Cosa cambia con il nuovo decreto
Il riferimento è al nuovo decreto interministeriale presentato in materia di Sqnba, che mira ad introdurre una parziale apertura delle attività valutative presso gli operatori della produzione primaria alla figura degli agronomi, ipotizzando una fase transitoria in cui tali verifiche possano essere condotte in via unilaterale da tali professionisti, privi però di un background medico-sanitario.
«La recente circolare emanata sul tema si connota per un’intrinseca e marcata ambiguità strutturale – precisa ancora Barbera -. Ci troviamo di fronte a un atto elusivo che, nel tentativo di contemperare opposte istanze, si risolve in formule che dicono tutto e il contrario di tutto, alimentando pericolosi margini di discrezionalità interpretativa che la delicatezza della materia non può in alcun modo tollerare».
L’allarme dei veterinari siciliani
Pur sottolineando l’importanza dei professionisti agronomi anche nella filiera del benessere animale e la proficua collaborazione tra le due classi di professionisti, i veterinari hanno deciso di porre la questione in Sicilia chiedendo un incontro urgente al presidente della Regione, Renato Schifani, all’assessore regionale alla Salute, Marcello Caruso, e all’assessore all’Agricoltura, Sviluppo Rurale e Pesca Mediterranea, Luca Sammartino.
«Il benessere animale non è un mero aggregato di parametri gestionali, strutturali o burocratici – riferisce il presidente della federazione dei veterinari siciliani-. Esso costituisce una dimensione scientifica complessa, indissolubilmente speculare allo stato di salute clinica dell’animale, alla biosicurezza degli allevamenti, alla vigilanza epidemiologica e al contrasto dell’antimicrobico-resistenza.

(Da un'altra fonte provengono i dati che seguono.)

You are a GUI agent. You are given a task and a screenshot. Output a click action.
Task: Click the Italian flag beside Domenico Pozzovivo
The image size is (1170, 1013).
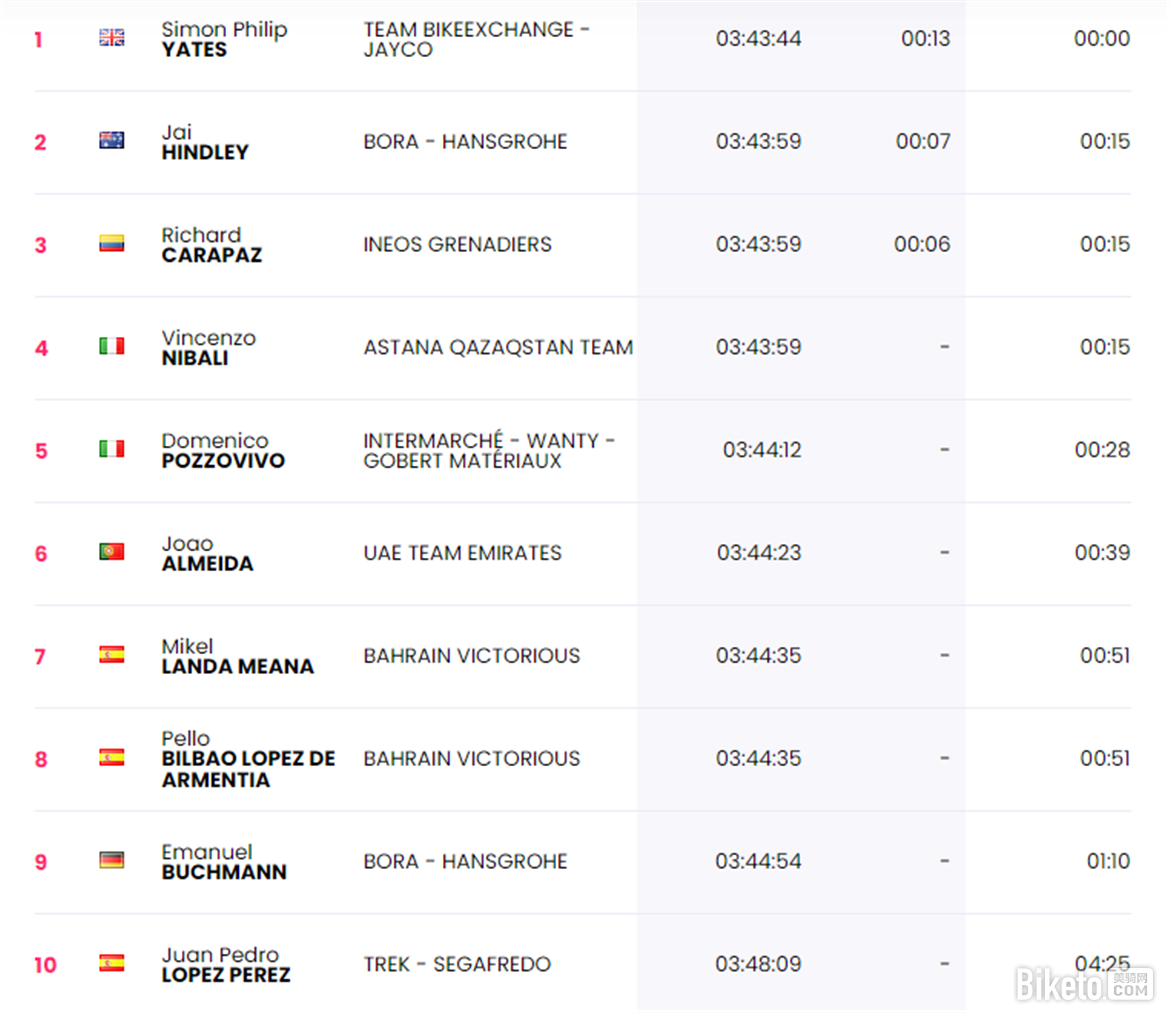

Si tratta di ambiti che la scienza, prima ancora del diritto, riserva in via esclusiva alla figura del medico veterinario».
Il richiamo al regolamento europeo
Sul piano della normativa sovranazionale, tale principio trova il proprio fondamento nel Regolamento (UE) 2017/625 relativo ai controlli ufficiali. «La legislazione europea, infatti, incardina rigorosamente la valutazione e la vigilanza sulla salute e sul benessere animale entro competenze mediche specialistiche, riconoscendo nell’autorità veterinaria l’unico garante idoneo a sovraintendere a tali dinamiche – chiarisce infine Nicola Barbera -. Consentire deroghe a questo impianto non soltanto vulnera l’efficacia e l’affidabilità delle certificazioni poste a garanzia del consumatore finale, ma rischia di configurare un precedente pericolosissimo che la nostra categoria non intende in alcun modo accettare o veder consolidato».